**SOURCE EXTRACT:**
◇ ◇ ◇ ◇ ◇

Why online brand spending will create new winners in online ad networks July 14, 2010
Posted by jeremyliew in advertising, branding.trackback
One of Lightspeed’s consumer internet predictions for 2010 is that brand advertising dollars are going to start to flow online at scale. Two thirds of all ad spending in the US is for brand advertising, yet three quarters of online ad spending is direct response.
The recession of the last couple of years has provided a catalyst to drive more brand marketers online in an effort to seek greater efficiency in their media buys, and as they have tasted some success, they will continue to spend online as their marketing budgets recover.
Late last year the IAB put out a very interesting study about building brands online. I recommend that you read the whole thing if you are involved in the online advertising industry.
For those of you who won’t, here are some highlight charts:
Marketers believe that the internet can be a branding mechanism:
But the bulk of online advertising volume today is not considered effective for brand building:
This is because most online ad inventory has been optimized for direct response advertisers, whereas brand marketers want to see their traditional metrics (click image to see full detail):
Furthermore, brand advertisers want relationships with the media companies that they work with, not simply self service efficiency (again, click image to see full detail)
Most brand advertisers have primarily stuck with portals and big publishers who offer brand safety, reach/frequency control, reporting on the metrics that they care about and strong relationship, but often tied to higher priced media. As brand advertisers seek better efficiency from their online media budgets, they will turn increasingly to ad networks. Although there are over 300 ad networks today, the vast majority of them have grown over the last 10-15 years by optimizing their offering for the direct response advertisers who have constituted the vast majority of online advertisers to date. I think we’ll see a new generation of ad networks emerge who are tuned to cater to the specific needs of brand advertisers, and I’m actively looking to invest in companies with this mindset.

◇ ◇ ◇ ◇ ◇

**PROVIDED INFORMATION:**
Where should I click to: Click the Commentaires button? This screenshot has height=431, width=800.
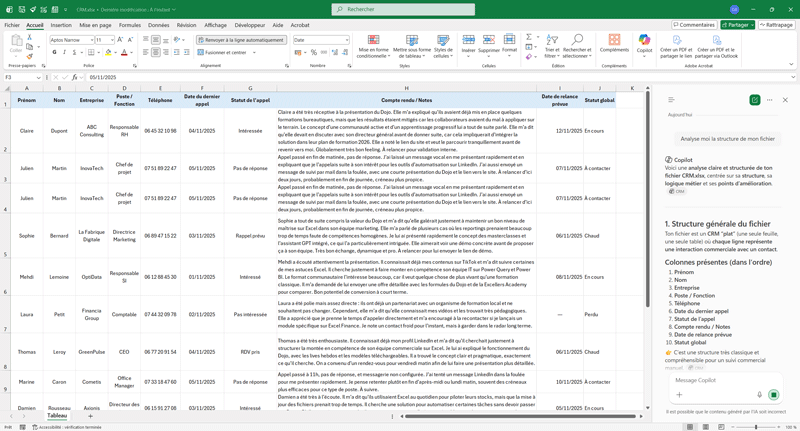[694, 25]
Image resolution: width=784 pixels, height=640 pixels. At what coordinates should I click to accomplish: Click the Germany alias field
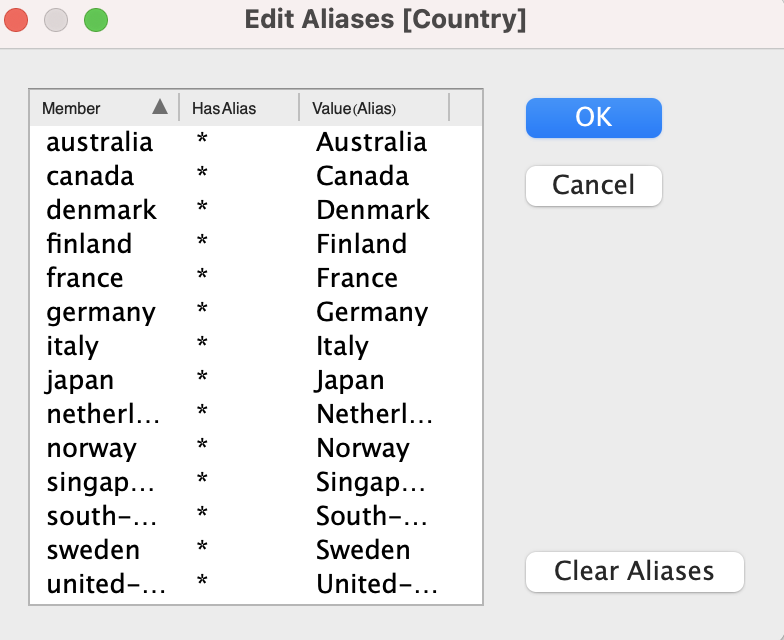click(x=371, y=313)
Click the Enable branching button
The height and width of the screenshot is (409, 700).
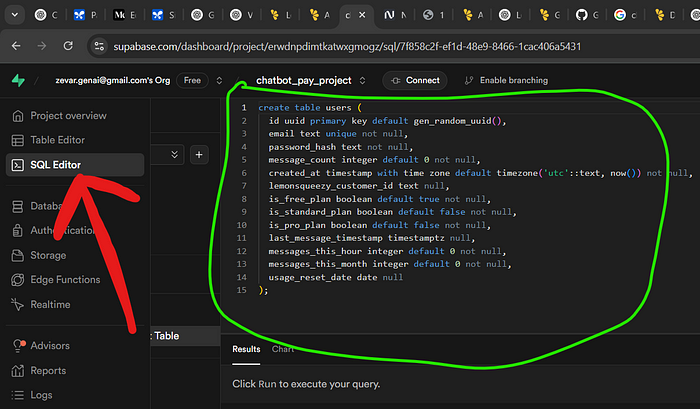[x=506, y=80]

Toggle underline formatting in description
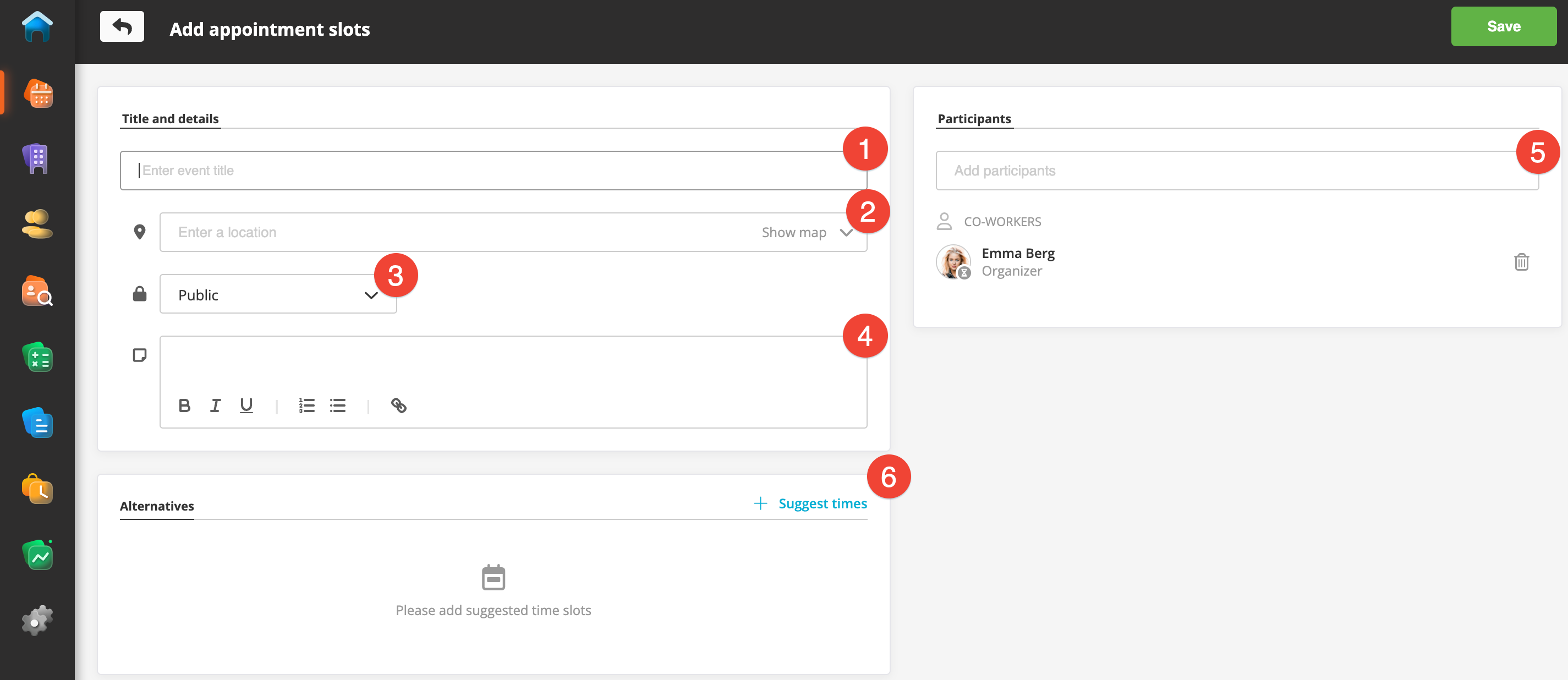[246, 405]
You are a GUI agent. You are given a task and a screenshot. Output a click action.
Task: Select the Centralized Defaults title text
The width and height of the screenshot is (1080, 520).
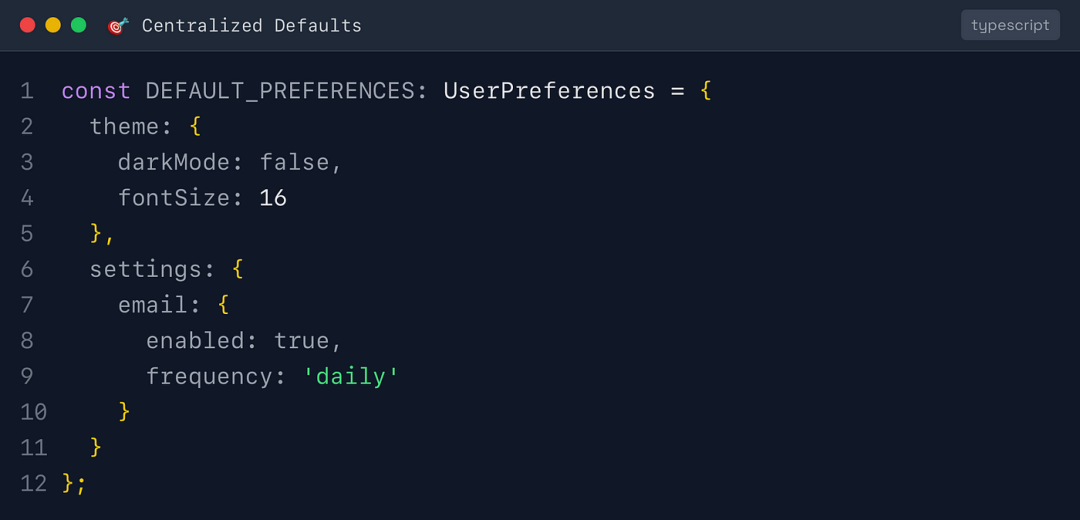pos(251,26)
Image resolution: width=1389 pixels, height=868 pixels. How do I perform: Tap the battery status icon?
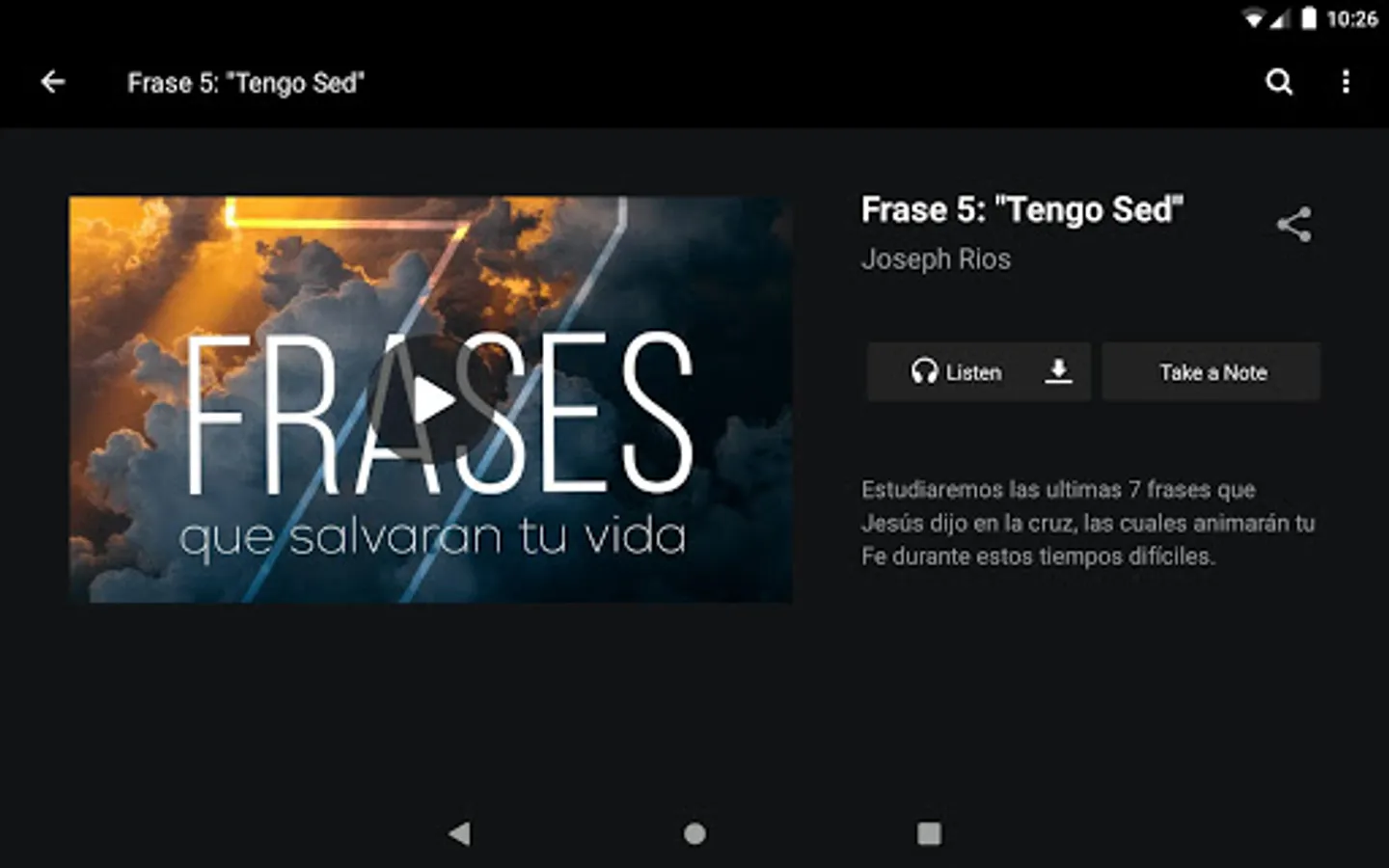click(x=1308, y=18)
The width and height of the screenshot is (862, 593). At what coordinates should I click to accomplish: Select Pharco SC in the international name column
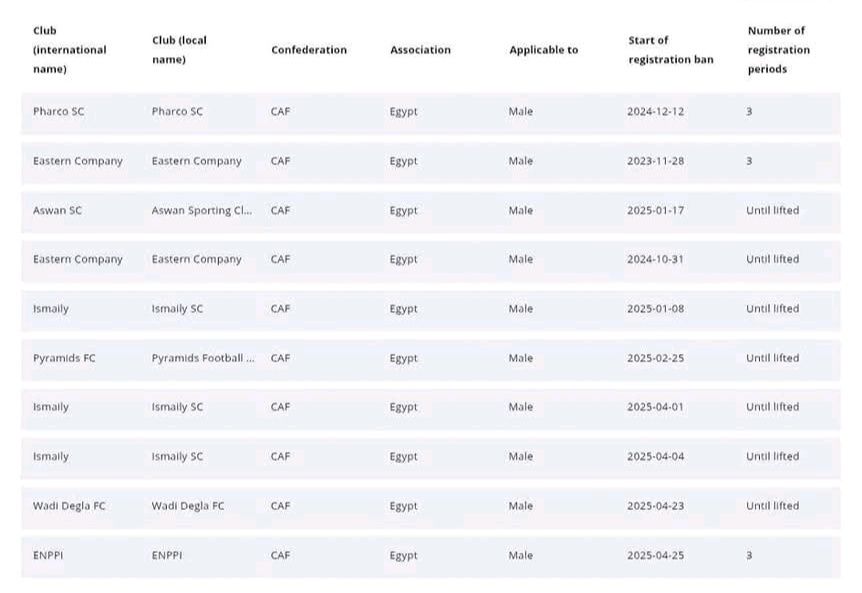coord(58,112)
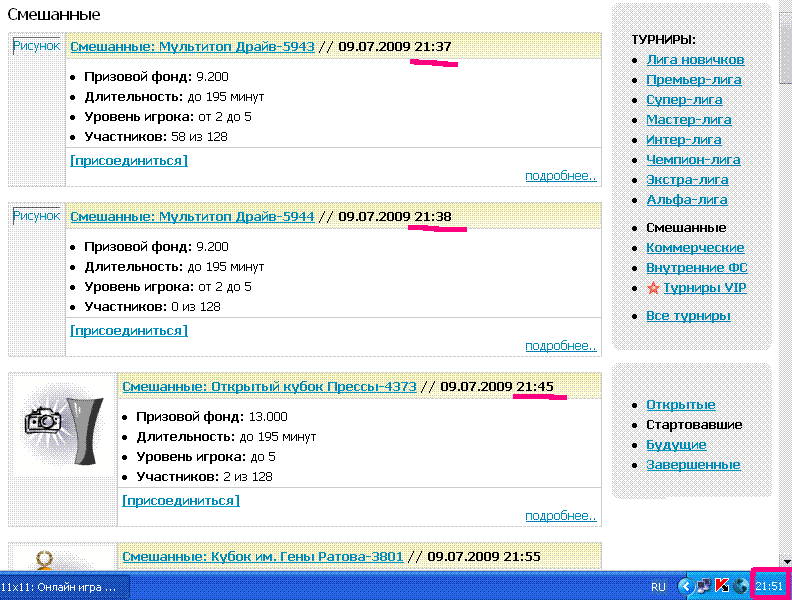The image size is (792, 600).
Task: Join the Открытый кубок Прессы-4373 tournament
Action: pos(180,500)
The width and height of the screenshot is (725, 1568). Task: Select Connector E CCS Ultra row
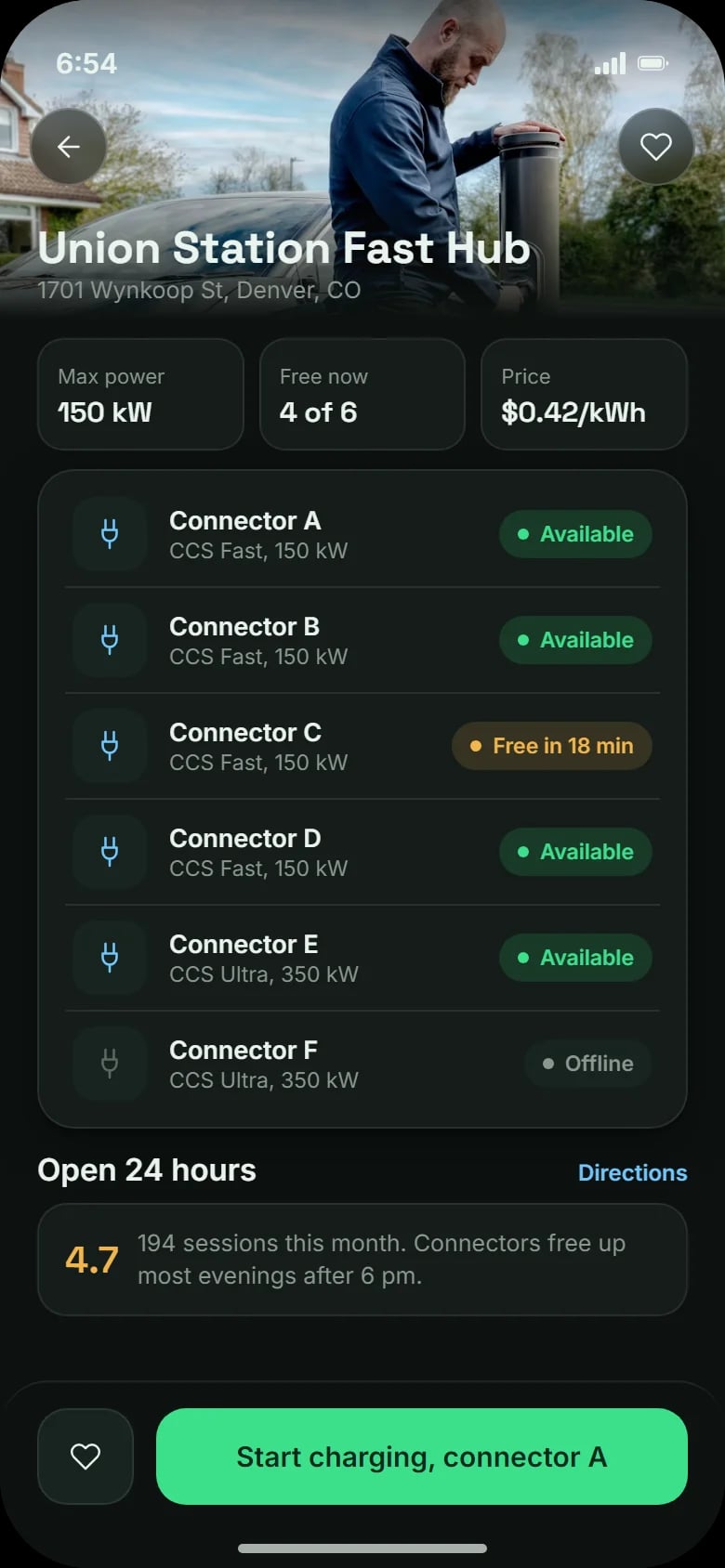[362, 958]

◇ ◇ ◇ ◇ ◇

**INSTRUCTION 1:** In the post on online brand spending, what share of US online ad spending is direct response?
**INSTRUCTION 2:** Reproduce the post on online brand spending from "Why online brand" to "is direct response.".
The items aren't needed for what comes next.

**WORKED SOLUTION 1:** Three quarters.

**WORKED SOLUTION 2:**
Why online brand spending will create new winners in online ad networks July 14, 2010
Posted by jeremyliew in advertising, branding.trackback
One of Lightspeed’s consumer internet predictions for 2010 is that brand advertising dollars are going to start to flow online at scale. Two thirds of all ad spending in the US is for brand advertising, yet three quarters of online ad spending is direct response.